Consider this: one month from now you can have easily taken 300 steps towards your highest values. In three months 900 and in a year 3,650. It’s very simple and surprisingly powerful. I’m not a big proponent of commitments that will tie you down and that’s what is so beautiful about the daily 10. You are only making one commitment and that’s to the daily 10 itself, and those 10 things can be whatever you want them to be on any particular day.
We all need help and reminders to live our life in a way that progresses us towards what we value the most. Otherwise our survival brains will cause us to live in a way our conscious brains don’t necessarily want us to live. We will fail to do those things we know we should and we will do things we know we shouldn’t. What follows is a simple tool to help you achieve your highest values on a daily basis. It’s so simple and flexible it can be whatever you make it. However, the cumulative power of tiny actions day after day can be immense. It has been very effective for me.
Here’s how it works:
Step 1: Create your list of highest values. I like to list 10 but it can be whatever number you want. Here is a nice checklist to give you some ideas on values you can choose: Values Checklist. Review and revise the list as often as necessary.
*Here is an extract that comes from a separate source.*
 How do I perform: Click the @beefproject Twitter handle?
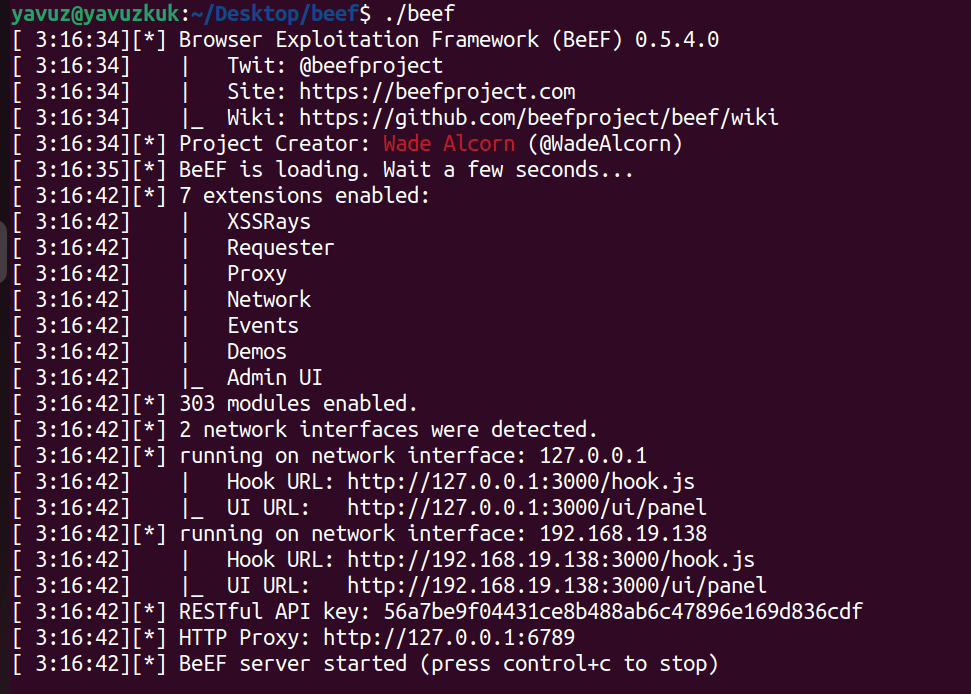371,66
Step 2: Every day create your list of 10 “do’s” and “don’ts” for that day. These do’s and don’ts are anything you can do or avoid doing that day that are consistent with and progress you towards those values you listed in step 1. Each and every item on your list of 10 must be related to something in your value list. You are not creating a list of things you have to do that aren’t related to your values. The most important thing to keep in mind when creating this list every day is that these actions can be very tiny and simple actions. If you think you are going to create a list of 10 major accomplishments every day you are simply going to create a failure list.
Step 3: At the end of every day note whether you did what you said you would do. This is a powerful incentive. If you failed on any one thing during the day then you simply note you did not do what you said you would do.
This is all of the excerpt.